Exchanging Money in Berlin

Bureaux de Change and Reisebank outlets are located in all the rail stations and airports. Here you can exchange at the competitive daily rates.There are numerous other currency exchanges and banks which provide exchange facilities. Alternatively you can use ATM machines to withdraw Euros.

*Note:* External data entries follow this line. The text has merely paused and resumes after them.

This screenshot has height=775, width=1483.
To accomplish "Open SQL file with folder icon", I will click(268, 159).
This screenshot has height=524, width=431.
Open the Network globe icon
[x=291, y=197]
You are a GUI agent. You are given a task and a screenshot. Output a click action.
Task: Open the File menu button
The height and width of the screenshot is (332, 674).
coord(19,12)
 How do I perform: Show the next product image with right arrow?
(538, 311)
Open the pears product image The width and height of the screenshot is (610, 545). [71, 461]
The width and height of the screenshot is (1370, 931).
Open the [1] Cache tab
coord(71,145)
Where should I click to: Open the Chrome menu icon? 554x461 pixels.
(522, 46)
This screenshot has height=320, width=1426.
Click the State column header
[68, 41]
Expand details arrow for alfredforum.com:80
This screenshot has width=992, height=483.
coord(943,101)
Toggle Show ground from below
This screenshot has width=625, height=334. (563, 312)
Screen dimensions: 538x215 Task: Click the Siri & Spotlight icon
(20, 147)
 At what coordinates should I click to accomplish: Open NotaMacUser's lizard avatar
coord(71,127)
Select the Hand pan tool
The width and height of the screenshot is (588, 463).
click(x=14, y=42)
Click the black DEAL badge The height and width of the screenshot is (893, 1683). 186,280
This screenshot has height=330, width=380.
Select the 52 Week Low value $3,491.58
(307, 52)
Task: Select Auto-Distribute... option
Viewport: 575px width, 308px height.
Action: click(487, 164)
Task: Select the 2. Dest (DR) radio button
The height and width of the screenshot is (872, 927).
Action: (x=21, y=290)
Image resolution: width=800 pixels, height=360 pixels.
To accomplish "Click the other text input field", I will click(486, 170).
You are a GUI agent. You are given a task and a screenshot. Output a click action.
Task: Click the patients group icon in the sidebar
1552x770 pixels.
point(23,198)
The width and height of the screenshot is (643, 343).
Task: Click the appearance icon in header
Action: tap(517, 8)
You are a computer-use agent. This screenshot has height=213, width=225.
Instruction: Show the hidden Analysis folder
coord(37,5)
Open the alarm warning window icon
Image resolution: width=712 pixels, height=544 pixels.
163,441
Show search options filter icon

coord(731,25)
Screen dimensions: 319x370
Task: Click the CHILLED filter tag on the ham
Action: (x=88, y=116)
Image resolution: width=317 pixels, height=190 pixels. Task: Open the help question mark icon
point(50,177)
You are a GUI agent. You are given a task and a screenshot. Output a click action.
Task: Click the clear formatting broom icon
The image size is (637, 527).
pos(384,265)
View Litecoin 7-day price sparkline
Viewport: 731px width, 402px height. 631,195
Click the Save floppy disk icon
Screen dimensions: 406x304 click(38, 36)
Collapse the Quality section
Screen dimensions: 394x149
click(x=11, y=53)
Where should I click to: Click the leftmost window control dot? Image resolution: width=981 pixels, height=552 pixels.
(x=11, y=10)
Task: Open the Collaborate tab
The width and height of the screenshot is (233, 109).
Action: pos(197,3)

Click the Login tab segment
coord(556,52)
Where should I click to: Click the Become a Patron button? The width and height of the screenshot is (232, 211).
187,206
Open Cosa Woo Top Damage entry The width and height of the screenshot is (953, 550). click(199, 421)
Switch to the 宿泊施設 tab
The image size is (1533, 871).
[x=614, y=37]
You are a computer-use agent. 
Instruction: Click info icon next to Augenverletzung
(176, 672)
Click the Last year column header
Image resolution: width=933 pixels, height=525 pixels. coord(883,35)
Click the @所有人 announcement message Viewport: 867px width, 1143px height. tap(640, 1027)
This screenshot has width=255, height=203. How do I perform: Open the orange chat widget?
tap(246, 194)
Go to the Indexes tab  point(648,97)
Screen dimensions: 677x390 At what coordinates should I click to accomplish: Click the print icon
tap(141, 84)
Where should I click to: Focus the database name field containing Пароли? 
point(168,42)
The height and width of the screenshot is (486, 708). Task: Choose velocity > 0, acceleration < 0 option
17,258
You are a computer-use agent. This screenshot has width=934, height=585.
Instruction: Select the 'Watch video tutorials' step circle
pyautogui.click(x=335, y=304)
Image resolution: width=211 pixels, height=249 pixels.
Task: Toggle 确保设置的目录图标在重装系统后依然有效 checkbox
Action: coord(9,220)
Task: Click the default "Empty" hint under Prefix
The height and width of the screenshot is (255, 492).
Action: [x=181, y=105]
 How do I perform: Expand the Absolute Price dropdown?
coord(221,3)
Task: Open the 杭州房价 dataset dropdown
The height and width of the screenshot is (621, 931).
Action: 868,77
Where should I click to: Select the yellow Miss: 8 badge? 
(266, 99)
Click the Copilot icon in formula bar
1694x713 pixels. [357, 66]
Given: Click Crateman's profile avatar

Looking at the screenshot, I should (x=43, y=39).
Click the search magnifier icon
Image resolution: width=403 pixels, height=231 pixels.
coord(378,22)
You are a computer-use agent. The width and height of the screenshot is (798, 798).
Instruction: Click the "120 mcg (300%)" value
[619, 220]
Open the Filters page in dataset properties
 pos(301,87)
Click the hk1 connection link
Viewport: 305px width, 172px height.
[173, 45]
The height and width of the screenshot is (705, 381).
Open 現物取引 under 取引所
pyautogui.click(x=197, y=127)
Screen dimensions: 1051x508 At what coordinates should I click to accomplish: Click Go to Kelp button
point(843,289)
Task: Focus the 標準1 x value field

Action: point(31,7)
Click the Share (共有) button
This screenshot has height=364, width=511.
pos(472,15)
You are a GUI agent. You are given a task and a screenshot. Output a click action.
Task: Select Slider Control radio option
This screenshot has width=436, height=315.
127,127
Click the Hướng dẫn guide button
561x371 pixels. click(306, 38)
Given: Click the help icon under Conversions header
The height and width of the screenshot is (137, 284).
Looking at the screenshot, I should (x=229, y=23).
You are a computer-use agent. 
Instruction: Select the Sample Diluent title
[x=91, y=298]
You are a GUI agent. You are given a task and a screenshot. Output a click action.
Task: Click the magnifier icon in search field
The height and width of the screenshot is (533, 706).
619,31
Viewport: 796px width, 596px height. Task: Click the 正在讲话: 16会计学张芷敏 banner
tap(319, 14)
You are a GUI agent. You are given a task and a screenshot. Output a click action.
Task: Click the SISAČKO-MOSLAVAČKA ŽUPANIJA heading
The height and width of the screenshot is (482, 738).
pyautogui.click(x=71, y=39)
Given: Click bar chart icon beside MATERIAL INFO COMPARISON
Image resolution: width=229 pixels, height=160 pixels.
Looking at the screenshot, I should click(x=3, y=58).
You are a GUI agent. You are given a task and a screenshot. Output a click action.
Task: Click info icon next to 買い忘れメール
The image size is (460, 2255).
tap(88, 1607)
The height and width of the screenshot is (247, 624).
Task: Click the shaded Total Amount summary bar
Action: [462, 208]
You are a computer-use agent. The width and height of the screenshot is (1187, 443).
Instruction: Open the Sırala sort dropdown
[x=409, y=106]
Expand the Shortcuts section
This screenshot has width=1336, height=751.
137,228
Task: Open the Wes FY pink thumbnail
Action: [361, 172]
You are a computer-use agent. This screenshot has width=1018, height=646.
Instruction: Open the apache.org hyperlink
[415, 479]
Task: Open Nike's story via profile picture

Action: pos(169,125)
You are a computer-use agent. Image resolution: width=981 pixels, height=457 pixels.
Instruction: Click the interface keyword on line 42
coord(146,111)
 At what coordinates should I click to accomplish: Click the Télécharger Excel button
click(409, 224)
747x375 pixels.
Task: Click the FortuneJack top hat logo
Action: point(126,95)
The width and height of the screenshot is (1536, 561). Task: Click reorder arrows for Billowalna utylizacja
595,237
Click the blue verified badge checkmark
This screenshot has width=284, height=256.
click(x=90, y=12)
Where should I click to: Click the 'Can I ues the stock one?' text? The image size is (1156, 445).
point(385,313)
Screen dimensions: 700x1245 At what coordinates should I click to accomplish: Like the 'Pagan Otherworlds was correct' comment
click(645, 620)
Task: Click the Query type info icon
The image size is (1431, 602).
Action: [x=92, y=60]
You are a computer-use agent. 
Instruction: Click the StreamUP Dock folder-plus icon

Restaurants and Local Food in Berlin

Berlin's eclectic cuisine has strong influences from Bohemia and East Prussia.Berliners prefer their food to be filling rather than detailed, which makes the cuisine rustic, yet hearty. German cuisine essentially is meat based, pork being the popular favourite. Fish is also consumed as a delicacy, while potatoes and peas tend to be the primary vegetable constituents. To experience true Berlin, you ought to try these three. Currywurst,usually served as take-out food is a grilled pork sausage cut into slices and seasoned with tomato paste and curry powder. Eisbein mit Sauerkraut, pork knuckle with sauerkrat cabbage served with a thick layer of crispy fat around the meat. This goes well with the Berliner Weisse, a light fruity beer. The Berliner, is a dougnhut filled with marmalade or jam filling and topped with icing sugar. This name is primarily used outside Berlin, the locals call it Pfannkuchen,while the Spritzkuchen are cream puffs. These are practically available at every corner bakery. A large part of the city's residents are of Turkish origin, making Berlin the largest Turkish community outside Turkey, result of which Turkish Doners,traditional Turkish Restaurants as well as fast food carts serve marinated lamb kebabs in flatbreads, salads with yoghurt dressing and other Turkish delicatessan, are served almost in every street. If its Germany, there has got to be beer! The Brauh_users, are the traditional German pubs which have no official closing times. So even all night long these pubs serve their guests Molle, which is usually a pilsner beer made by the traditional Berlin Breweries Engelhardt, Schultheiss und Kindl. The Berliner Weisse, is a refreshing summer speciality, commonly drunk as Weisse mit Schuss, with a shot of raspberry or lemon syrup. The Buletten, cold hamburgers without a bun, dipped in hot mustard and Rollmops, rolled fillet of herring, make for popular finger food. Traditional cuisine aside, restaurants in Berlin serve all conceivable cuisines from budget friendly options to gastronomic experiences.